» **Text extract**:
-------

Other aspects of Qlai culture vary greatly, as they would in any species that isn’t from Star Trek. From the use of flower-covering garments in public (though covering the anus is nearly universal) to body-dyeing and other appearance modifications. Most cultures that encourage or enforce the former, and many that don’t will feature “seed houses,” essentially small enclosed zoos with pollenating animals where families can go to enable breeding, without the otherwise inherent risk of external influence. Nonetheless paternity plays very little role in Qlai psychology and culture, and when dealing with sexual aliens, most will prefer to be thought of as female despite being hermaphroditic (calling a Qlai male is rather like calling somebody a sperm donor).
And see, all of that detail, all of that nuance and culture, all arose as a logical conclusion of that single tarting premise of an animal that uses pollination. I started with one trait, an virtually no preconceptions (except that I kind of wanted them to be pink. No real reason for or against that anyway) and it spiraled out into, if I do say so myself, a fairly well-formed species I can write about whenever and however I like. Distinct from anything terrestrial, yet clearly an organism with an evolutionary pattern not all that different form our own.
Any sci-fi writers out there, please feel free to use the guidelines in this post to help design your own aliens. These steps are free to use. Just don’t use the Qlai. These guys are mine.

-------

» **Available data**:
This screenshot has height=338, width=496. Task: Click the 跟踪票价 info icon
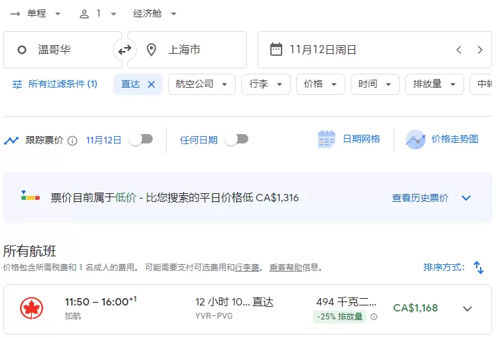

-------

» **Written request**: Transcribe the passage of the Qlai text that begins with the words "And see, all" and ends after the words "guys are mine.", without any alteration.

» **Task answer**:
And see, all of that detail, all of that nuance and culture, all arose as a logical conclusion of that single tarting premise of an animal that uses pollination. I started with one trait, an virtually no preconceptions (except that I kind of wanted them to be pink. No real reason for or against that anyway) and it spiraled out into, if I do say so myself, a fairly well-formed species I can write about whenever and however I like. Distinct from anything terrestrial, yet clearly an organism with an evolutionary pattern not all that different form our own.
Any sci-fi writers out there, please feel free to use the guidelines in this post to help design your own aliens. These steps are free to use. Just don’t use the Qlai. These guys are mine.